DATASET EXTRACT Block Start
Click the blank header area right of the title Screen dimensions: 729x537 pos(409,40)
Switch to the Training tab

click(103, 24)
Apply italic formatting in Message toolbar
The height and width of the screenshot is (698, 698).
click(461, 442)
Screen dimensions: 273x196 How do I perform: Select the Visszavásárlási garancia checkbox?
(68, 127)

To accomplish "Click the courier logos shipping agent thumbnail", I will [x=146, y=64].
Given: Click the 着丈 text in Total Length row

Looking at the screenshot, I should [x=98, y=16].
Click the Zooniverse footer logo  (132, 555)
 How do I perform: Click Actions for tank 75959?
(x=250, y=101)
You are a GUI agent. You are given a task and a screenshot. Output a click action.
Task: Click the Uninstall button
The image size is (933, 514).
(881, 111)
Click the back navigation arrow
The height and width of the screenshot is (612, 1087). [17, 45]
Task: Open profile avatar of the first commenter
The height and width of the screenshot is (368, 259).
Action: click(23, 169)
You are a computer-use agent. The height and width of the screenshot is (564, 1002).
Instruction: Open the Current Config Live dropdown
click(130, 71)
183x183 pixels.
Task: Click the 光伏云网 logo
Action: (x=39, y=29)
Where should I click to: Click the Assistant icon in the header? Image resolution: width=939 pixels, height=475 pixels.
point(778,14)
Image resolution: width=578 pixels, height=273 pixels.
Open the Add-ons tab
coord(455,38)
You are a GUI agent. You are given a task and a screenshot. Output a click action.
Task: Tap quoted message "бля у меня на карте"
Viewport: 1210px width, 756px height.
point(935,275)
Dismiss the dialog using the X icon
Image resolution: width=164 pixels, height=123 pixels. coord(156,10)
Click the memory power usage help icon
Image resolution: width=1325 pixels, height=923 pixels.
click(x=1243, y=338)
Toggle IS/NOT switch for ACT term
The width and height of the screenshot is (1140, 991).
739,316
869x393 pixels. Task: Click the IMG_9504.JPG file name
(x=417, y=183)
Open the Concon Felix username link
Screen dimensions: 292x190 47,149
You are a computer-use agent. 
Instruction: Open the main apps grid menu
DATASET EXTRACT Block End
**WHAT THE EXERCISE ASKS**
The required output is all of the material, word for word.

**RESPONSE AREA**
Click the blank header area right of the title Screen dimensions: 729x537 pos(409,40)
Switch to the Training tab

click(103, 24)
Apply italic formatting in Message toolbar
The height and width of the screenshot is (698, 698).
click(461, 442)
Screen dimensions: 273x196 How do I perform: Select the Visszavásárlási garancia checkbox?
(68, 127)

To accomplish "Click the courier logos shipping agent thumbnail", I will [x=146, y=64].
Given: Click the 着丈 text in Total Length row

Looking at the screenshot, I should [x=98, y=16].
Click the Zooniverse footer logo  (132, 555)
 How do I perform: Click Actions for tank 75959?
(x=250, y=101)
You are a GUI agent. You are given a task and a screenshot. Output a click action.
Task: Click the Uninstall button
The image size is (933, 514).
(881, 111)
Click the back navigation arrow
The height and width of the screenshot is (612, 1087). [17, 45]
Task: Open profile avatar of the first commenter
The height and width of the screenshot is (368, 259).
Action: click(23, 169)
You are a computer-use agent. The height and width of the screenshot is (564, 1002).
Instruction: Open the Current Config Live dropdown
click(130, 71)
183x183 pixels.
Task: Click the 光伏云网 logo
Action: (x=39, y=29)
Where should I click to: Click the Assistant icon in the header? Image resolution: width=939 pixels, height=475 pixels.
point(778,14)
Image resolution: width=578 pixels, height=273 pixels.
Open the Add-ons tab
coord(455,38)
You are a GUI agent. You are given a task and a screenshot. Output a click action.
Task: Tap quoted message "бля у меня на карте"
Viewport: 1210px width, 756px height.
point(935,275)
Dismiss the dialog using the X icon
Image resolution: width=164 pixels, height=123 pixels. coord(156,10)
Click the memory power usage help icon
Image resolution: width=1325 pixels, height=923 pixels.
click(x=1243, y=338)
Toggle IS/NOT switch for ACT term
The width and height of the screenshot is (1140, 991).
739,316
869x393 pixels. Task: Click the IMG_9504.JPG file name
(x=417, y=183)
Open the Concon Felix username link
Screen dimensions: 292x190 47,149
You are a computer-use agent. 
Instruction: Open the main apps grid menu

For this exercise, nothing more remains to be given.